In Moshe Czerniak's Ha'sachamat (first volume, first issue, dated merely '1936'), we find it reported (p. 2) that 'one of the relics of the great players of the 19th century, Ya'akov [the Hebrew name translated as "Jacques" in French] Mieses, was in our country.' Not only that, but Mieses contributed an article about Jewish chess history to the same issue of the magazine (pp. 8-10).

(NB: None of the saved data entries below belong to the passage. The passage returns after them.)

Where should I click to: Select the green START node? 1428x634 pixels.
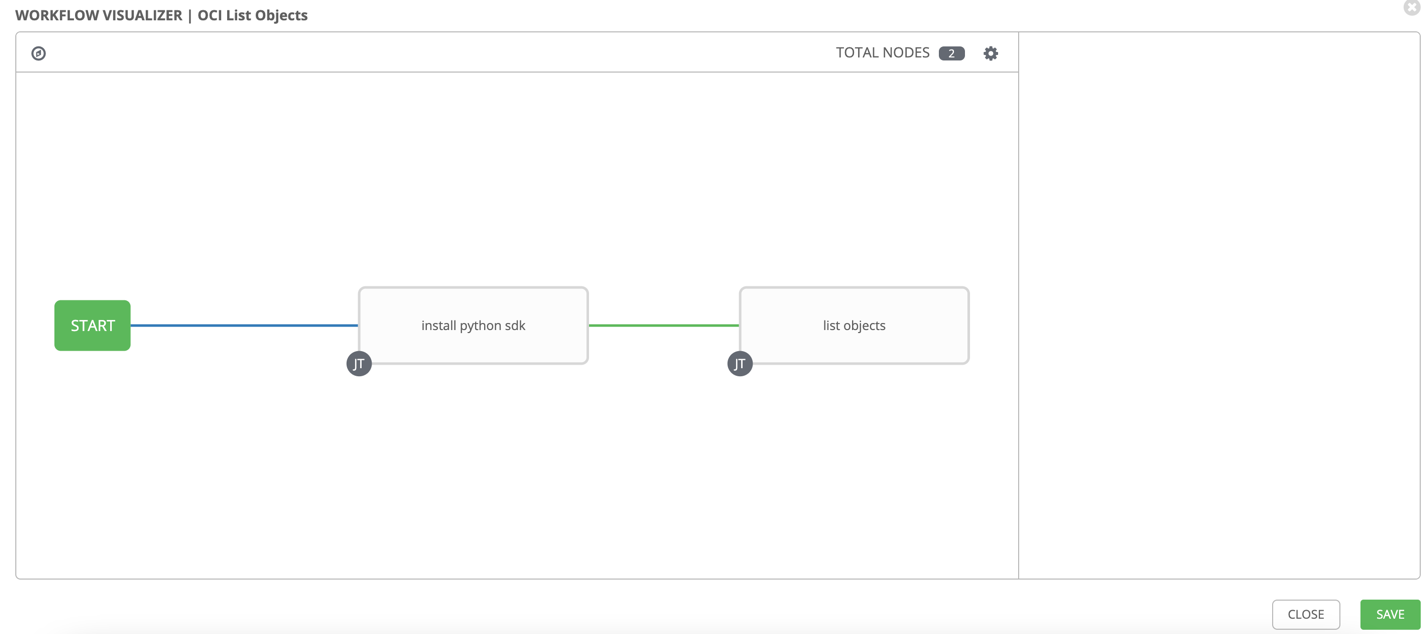coord(92,325)
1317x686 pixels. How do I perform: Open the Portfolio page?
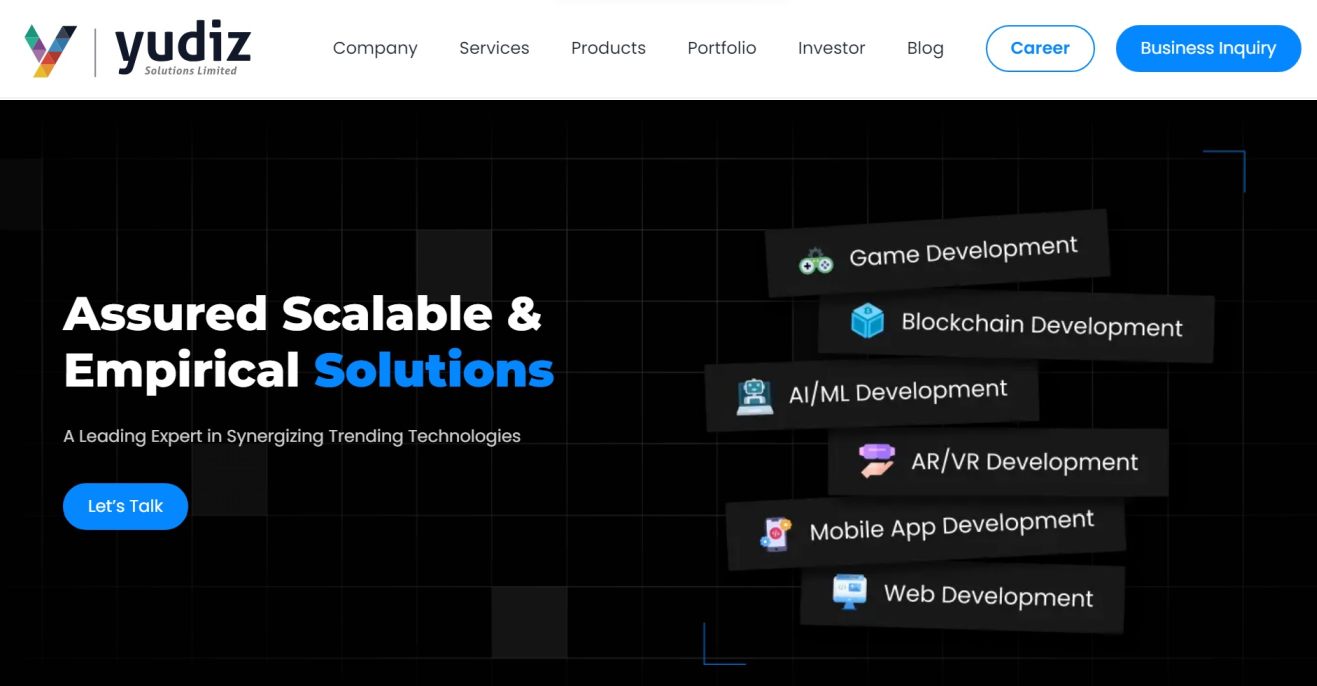pyautogui.click(x=721, y=48)
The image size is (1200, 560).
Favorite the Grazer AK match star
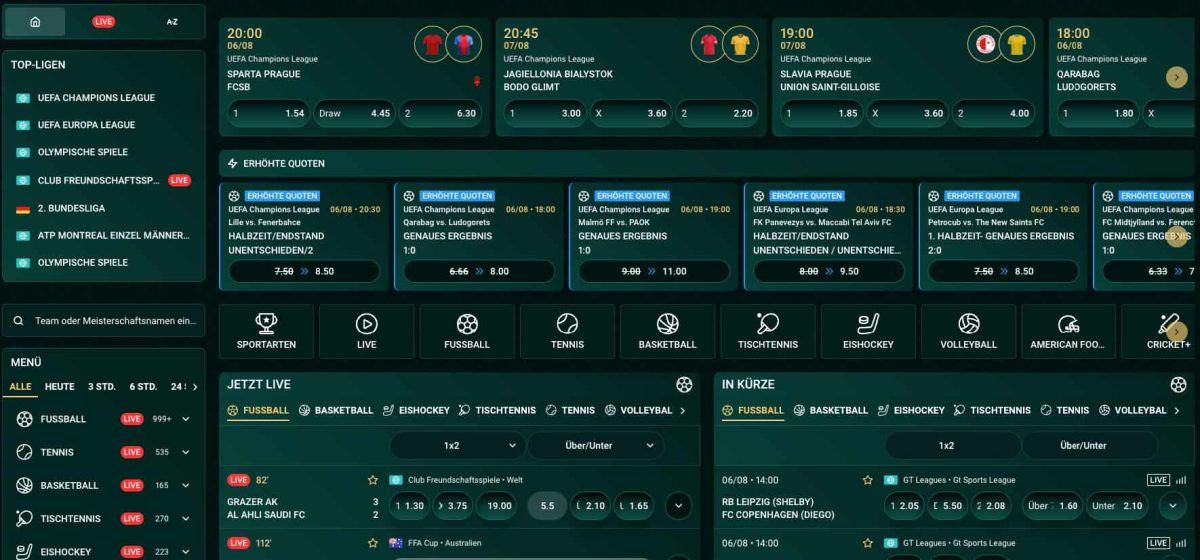tap(373, 480)
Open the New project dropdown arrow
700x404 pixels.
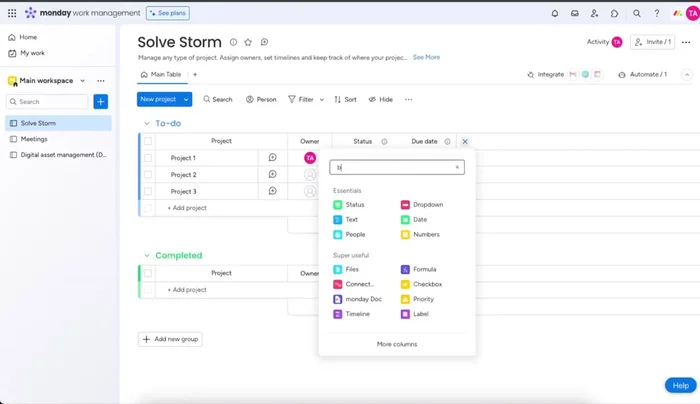186,100
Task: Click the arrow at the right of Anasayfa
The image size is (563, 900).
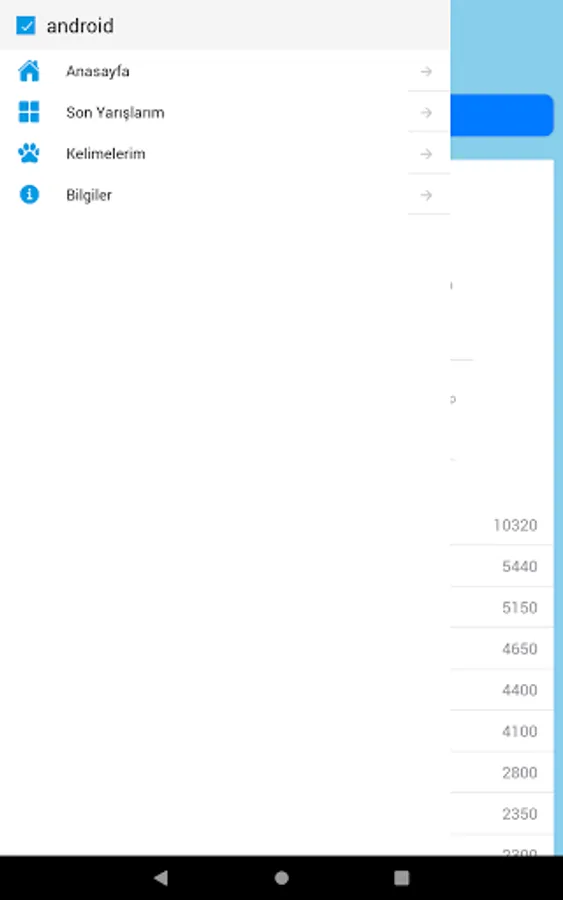Action: [426, 71]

According to Czerniak's later recollections, in Encyclopedia Tevel u'Meloah: Toldot Ha'Sachmat me'Reshito ve'Ad Yameynu [The Whole World Encyclopedia [Series]: the History of Chess from Its Beginning to the Present] (Tel Aviv: Mofet Press, 1963), pp. 50-51, he says, however, that the visit was in 1937. Czerniak adds there:
In 1937, when over 70, he arrived in our country. As a Jew, he wanted to know the Holy Land. Despite this being during the Arab revolt, he did not avoid going to the Wailing Wall and visiting the old city in Jerusalem. He gave a few simultaneous displays in the country. In one of them he played blindfolded against eight amateurs in Jerusalem. In another exhibition he stopped two of his game for a while so that his observant opponents could pray ma'ariv [the evening prayer].Does anybody have information about the exact date of the visit -- was Czerniak's memory in 1963 faulty, or was his 1936 magazine misdated? Does anybody have more details about the visit?
Edited to add -- the visit was certainly in 1936. The particulars can be found in more posts about 'Mieses' in this blog. There are slight discrepancies between the totals of players in Mieses', Marmorosh's, and Czerniak's recollections. With all probablity Marmorosh's contemporary and detailed accounts are the most accurate.